Thanks for stopping by.
From Instragram: jenkrajicekDetour to Grand Coulee Dam. This is what happens when I let Henry navigate
Wondering how Henry found this great viewpoint?
Below is a map. From the Visitor Center at Grand Coulee Dam, take a left to go uphill on highway 155. Continue to the intersection with highway 174 and turn right. Follow 174 until you see the sign directing you to Crown Point Overlook.
This is a state park site, and a Discover Pass is required, but the view of the dam and down river is spectacular.
One of the great things about being located where there is a part of the National Park Service, the U.S. Bureau of Reclamation, and a great state park is that those entities all come with talented, interesting people.
And some of those folks will put on an interesting program for free this Saturday night.
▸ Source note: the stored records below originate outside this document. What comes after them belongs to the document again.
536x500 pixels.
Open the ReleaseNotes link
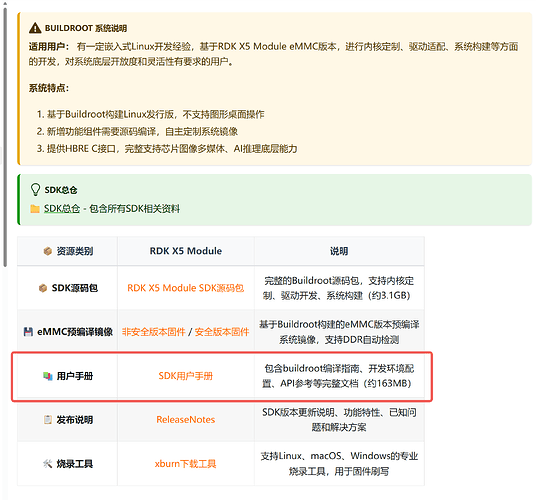coord(186,419)
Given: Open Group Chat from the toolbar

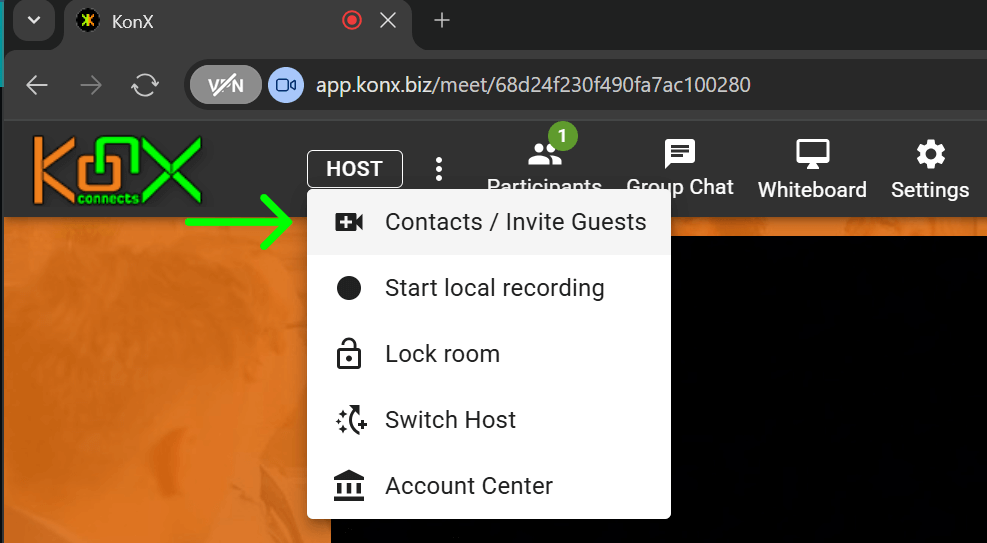Looking at the screenshot, I should tap(680, 156).
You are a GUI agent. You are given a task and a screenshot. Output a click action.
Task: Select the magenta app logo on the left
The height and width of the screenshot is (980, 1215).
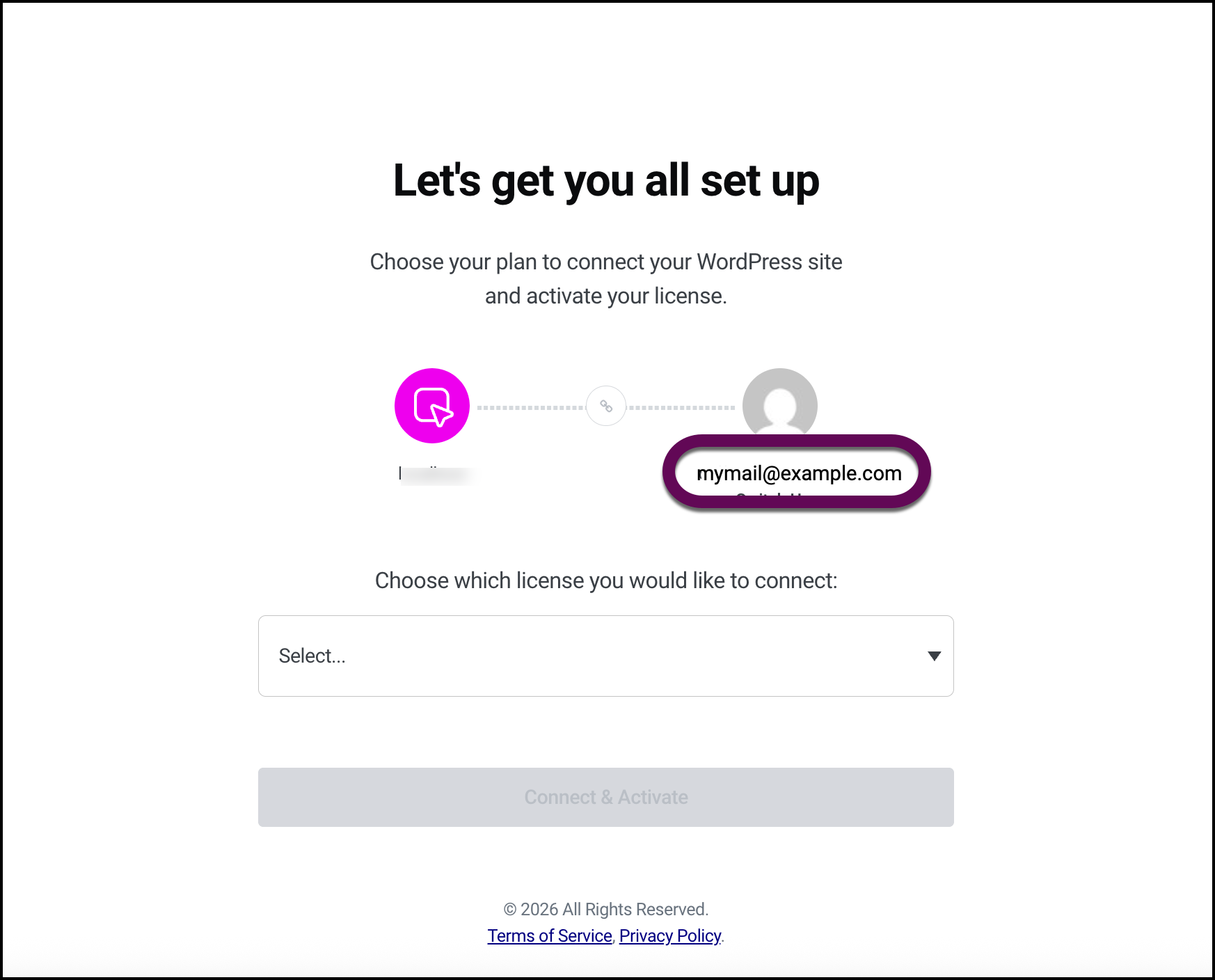click(x=432, y=406)
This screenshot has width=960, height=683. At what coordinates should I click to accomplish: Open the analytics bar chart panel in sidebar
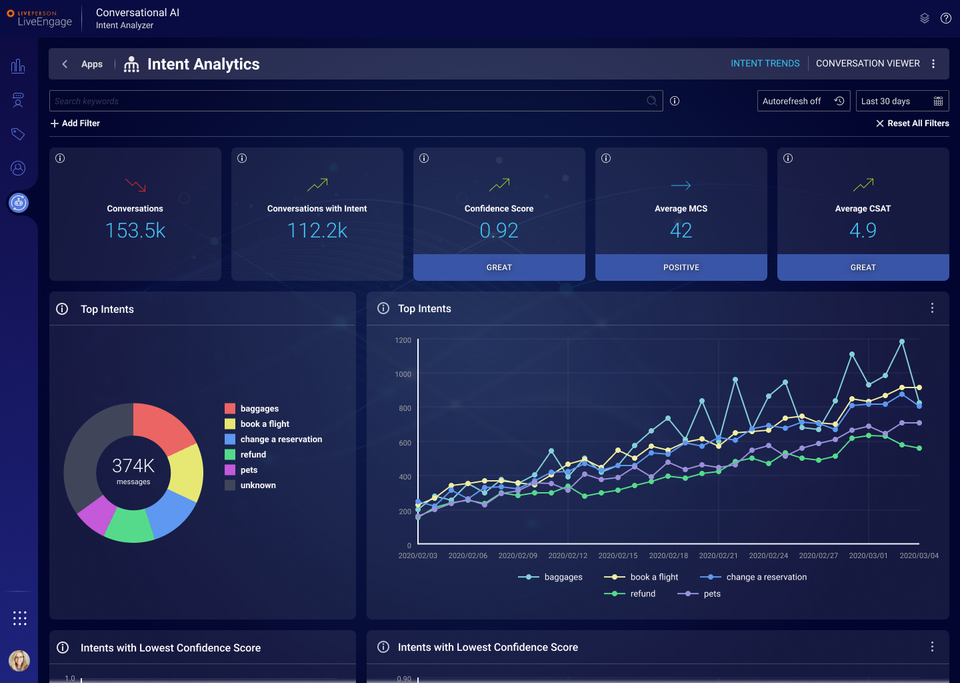point(18,66)
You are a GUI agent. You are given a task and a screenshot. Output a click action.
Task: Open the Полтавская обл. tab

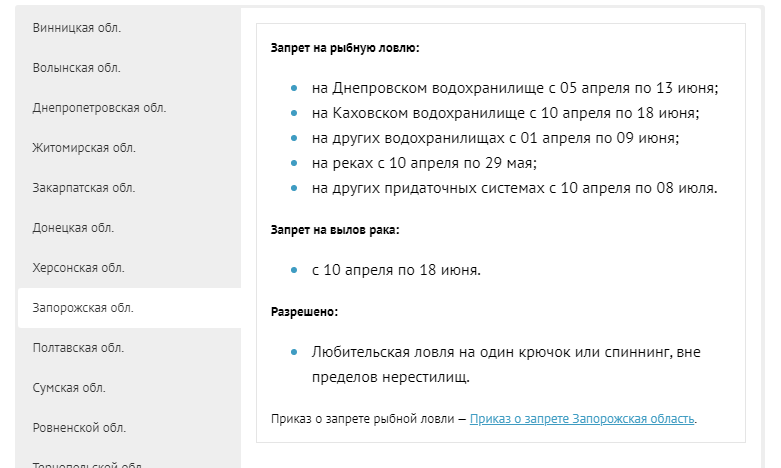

A community astronomy program will be held July 9, beginning at Grand Coulee Dam’s Visitor Center at 7:15 p.m. and ending up at Crown Point at 9 p.m., according to Janice Elvidge of the National Park Service.
Elvidge will begin the night’s program in the Visitor Center auditorium where she will present an introduction to the night sky and explore through pictures some of the wonders of the heavens.
After that part of the program, those attending will retire to Crown Point where they will get to take a look at the galaxy, a nebula, the moon and one of our solar system’s planets through a telescope.
The Crown Point overlook, by the way, is a rather out-of-the-way must see, to which you might wish to return the next morning if you haven’t been there yet. It offers a fantastic view down river and up lake way over the top of the dam.
And if you’re a geo-cacher, there’s a nearby treasure to find. I’ll bet even Elvidge doesn’t know that.
Elvidge encourages people to bring their telescopes, spotting scopes or binoculars, if they have them, and to wear warm clothes.
She said the program will only be cancelled if it rains.
The event is sponsored by Lake Roosevelt National Recreation Area, Washington State Parks, and the Bureau of Reclamation.